Die Investition in Hochgeschwindigkeitsbahnen zwischen Stockholm, Göteborg und Malmö stellt für den schwedischen Staat das größte finanzielle Engagement in der heutigen Zeit dar. Der Rechnungshof hat daher die Planung dieser Investition überprüft. Die allgemeine Schlussfolgerung ist, dass der Planungsprozess eine Reihe von Mängeln aufweist.

"Das Hauptproblem ist, dass die Planung nicht auf dem Problem, sondern auf der Lösung basiert. Die Regierung hat die Initiative für die Hochgeschwindigkeitsbahn ohne Beweise in Form von Aktionsauswahlstudien und Gesamtverträglichkeitsprüfungen ergriffen", sagt Generalauditorin Helena Lindber.

Es wurden auch keine ausreichenden Tests nach dem so genannten Vier-Stufen-Prinzip durchgeführt, was bedeutet, dass geprüft werden muss, ob andere, kostengünstigere Maßnahmen das aktuelle Problem lösen können. Dass das Vier-Stufen-Prinzip bei jedem Test eines denkbaren Infrastrukturprojekts angewendet werden sollte, haben sowohl das Parlament als auch die Regierung dargelegt. Darüber hinaus wurde nicht berücksichtigt, ob die Investition wirtschaftlich effizient ist.

"Andere Investitionsprojekte im Rahmen des nationalen Verkehrsplans sind in der Regel sozial und wirtschaftlich tragfähig.
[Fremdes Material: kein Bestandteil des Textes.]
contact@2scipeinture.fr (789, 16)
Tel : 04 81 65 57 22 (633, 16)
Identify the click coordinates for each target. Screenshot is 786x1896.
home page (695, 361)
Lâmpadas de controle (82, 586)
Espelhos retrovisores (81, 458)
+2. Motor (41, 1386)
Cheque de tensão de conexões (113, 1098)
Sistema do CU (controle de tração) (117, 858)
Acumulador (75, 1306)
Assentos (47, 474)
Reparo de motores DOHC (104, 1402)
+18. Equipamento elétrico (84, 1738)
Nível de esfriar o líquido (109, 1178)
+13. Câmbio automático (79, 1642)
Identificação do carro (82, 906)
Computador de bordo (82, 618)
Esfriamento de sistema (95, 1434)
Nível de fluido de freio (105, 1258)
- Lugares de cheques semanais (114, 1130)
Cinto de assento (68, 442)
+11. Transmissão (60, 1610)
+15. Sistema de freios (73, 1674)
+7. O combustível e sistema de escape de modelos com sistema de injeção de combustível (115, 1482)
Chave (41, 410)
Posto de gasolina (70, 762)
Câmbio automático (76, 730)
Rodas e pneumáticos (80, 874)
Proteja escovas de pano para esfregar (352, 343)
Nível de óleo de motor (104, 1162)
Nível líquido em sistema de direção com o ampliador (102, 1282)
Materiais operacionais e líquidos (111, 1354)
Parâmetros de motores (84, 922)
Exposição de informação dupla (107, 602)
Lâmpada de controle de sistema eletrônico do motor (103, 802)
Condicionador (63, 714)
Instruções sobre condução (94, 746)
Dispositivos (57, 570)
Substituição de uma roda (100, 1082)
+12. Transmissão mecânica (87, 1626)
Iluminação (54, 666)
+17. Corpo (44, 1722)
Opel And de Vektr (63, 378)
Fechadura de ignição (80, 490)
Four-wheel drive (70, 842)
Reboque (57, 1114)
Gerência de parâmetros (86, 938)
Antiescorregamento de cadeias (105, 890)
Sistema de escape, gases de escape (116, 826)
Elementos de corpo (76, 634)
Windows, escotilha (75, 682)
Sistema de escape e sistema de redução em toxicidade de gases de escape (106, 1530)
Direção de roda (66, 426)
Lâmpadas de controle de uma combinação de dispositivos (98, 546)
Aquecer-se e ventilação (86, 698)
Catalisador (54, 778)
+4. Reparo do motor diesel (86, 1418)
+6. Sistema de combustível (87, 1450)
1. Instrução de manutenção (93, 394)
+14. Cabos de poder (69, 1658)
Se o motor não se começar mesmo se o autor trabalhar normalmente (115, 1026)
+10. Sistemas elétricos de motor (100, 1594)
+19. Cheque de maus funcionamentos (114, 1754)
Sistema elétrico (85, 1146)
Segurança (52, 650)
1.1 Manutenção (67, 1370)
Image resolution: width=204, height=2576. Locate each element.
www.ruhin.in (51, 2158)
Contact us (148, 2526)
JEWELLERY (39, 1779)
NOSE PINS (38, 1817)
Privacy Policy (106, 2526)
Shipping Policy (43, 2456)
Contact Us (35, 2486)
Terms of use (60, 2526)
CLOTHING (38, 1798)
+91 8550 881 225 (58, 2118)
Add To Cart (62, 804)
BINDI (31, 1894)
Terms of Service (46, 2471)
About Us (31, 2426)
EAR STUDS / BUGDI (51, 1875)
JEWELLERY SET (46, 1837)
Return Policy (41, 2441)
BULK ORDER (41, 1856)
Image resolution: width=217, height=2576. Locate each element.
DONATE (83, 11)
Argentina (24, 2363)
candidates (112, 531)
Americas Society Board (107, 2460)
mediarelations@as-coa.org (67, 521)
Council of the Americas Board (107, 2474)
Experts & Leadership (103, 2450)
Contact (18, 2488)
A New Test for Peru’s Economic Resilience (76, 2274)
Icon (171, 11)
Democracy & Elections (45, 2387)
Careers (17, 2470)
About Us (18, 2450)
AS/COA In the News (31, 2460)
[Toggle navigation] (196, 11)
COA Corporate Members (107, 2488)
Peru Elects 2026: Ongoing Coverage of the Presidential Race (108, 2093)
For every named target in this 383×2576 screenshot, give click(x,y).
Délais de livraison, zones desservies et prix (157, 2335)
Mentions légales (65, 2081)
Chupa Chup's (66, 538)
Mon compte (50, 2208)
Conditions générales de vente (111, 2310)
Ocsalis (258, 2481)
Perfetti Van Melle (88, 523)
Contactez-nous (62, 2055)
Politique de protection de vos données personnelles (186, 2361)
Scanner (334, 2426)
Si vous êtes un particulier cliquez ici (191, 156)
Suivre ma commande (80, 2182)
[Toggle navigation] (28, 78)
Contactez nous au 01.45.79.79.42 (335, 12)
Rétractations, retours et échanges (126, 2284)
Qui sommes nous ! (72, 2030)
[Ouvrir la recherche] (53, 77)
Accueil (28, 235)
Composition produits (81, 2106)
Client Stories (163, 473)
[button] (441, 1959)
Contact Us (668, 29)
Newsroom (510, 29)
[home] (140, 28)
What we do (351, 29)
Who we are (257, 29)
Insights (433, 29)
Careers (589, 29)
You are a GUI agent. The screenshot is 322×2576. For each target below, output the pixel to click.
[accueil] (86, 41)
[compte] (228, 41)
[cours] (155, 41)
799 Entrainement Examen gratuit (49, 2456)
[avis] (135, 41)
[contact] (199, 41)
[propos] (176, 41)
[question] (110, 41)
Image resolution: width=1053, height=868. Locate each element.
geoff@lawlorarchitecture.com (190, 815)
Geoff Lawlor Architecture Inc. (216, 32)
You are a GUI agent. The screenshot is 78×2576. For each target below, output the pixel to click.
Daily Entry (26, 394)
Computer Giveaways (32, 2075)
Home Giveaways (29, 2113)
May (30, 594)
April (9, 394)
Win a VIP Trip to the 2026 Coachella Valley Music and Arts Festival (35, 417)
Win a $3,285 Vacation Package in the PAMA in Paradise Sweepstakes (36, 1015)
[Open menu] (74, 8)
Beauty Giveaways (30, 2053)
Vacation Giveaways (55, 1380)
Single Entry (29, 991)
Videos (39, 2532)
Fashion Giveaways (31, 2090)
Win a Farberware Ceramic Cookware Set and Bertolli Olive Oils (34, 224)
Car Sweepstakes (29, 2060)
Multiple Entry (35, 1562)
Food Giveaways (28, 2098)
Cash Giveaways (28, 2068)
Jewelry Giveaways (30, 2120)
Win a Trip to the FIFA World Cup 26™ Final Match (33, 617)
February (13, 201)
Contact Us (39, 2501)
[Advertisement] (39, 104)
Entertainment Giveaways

Die Hochgeschwindigkeitsbahn riskiert daher, mit einer Vielzahl von Projekten zu konkurrieren, die ein besseres Preis-Leistungs-Verhältnis bieten", sagt Ingemar Delveborn, Projektleiter für die Überprüfung.

Das Audit zeigt weiterhin, dass die Kostenschätzungen seit langem eine geringe Qualität aufweisen und die Kosten stark unterschätzt wurden. Seitdem das Projekt im Jahr 2003 auf 50 Mrd. SEK (4,7 Mrd. EUR) geschätzt wurde, sind die erwarteten Kosten des Projekts auf über 250 Mrd. SEK (23 Mrd. EUR) gestiegen. "Erst 2015, als schon seit etwa einem Jahrzehnt geplant wurde, wurde ein besserer Ansatz für die Gesamtinvestitionskosten gefunden. Niemand weiß, was die endgültigen Kosten sein werden", ktitisiert Ingemar Delveborn.

"Insgesamt können wir feststellen, dass die mehr als zehnjährige Planung nicht zu einer vollständigen Entscheidungsgrundlage geführt hat. Bevor die Regierung weitere Entscheidungen trifft, sollte sie sicherstellen, dass die schwedische Verkehrsbehörde Trafikverket die Planung richtig durchführt", ergänzt Helena Lindberg.

Empfehlungen

Der Rechnungshof empfiehlt der Regierung, die schwedische Verkehrsbehörde Trafikverket anzuweisen, in Absprache mit der Transportbehörde (Transportstyrelsen) und dem schwedischen nationalen Straßen- und Verkehrsforschungsinstitut (VTI) folgende Untersuchungen durchzuführen:

• Ermittlung der Mängel in Bezug auf die verkehrspolitischen Ziele, die mit der Hochgeschwindigkeitsbahn gelöst werden sollen.
• Untersuchung alternativer Lösungen, die die identifizierten Mängel nach dem Vier-Stufen-Prinzip beheben können. Dabei geht es vor allem um Maßnahmen der Stufe 1 wie Gebühren und Steuern zur effizienteren Kapazitätsauslastung, aber auch um Maßnahmen der Stufe 2 und Stufe 3 wie Optimierungsmaßnahmen und Anpassungsbemühungen.
• Durchführung von Gesamtverträglichkeitsprüfungen der wichtigsten Alternativen und deren Vergleich mit denen für den Hochgeschwindigkeitsverkehr.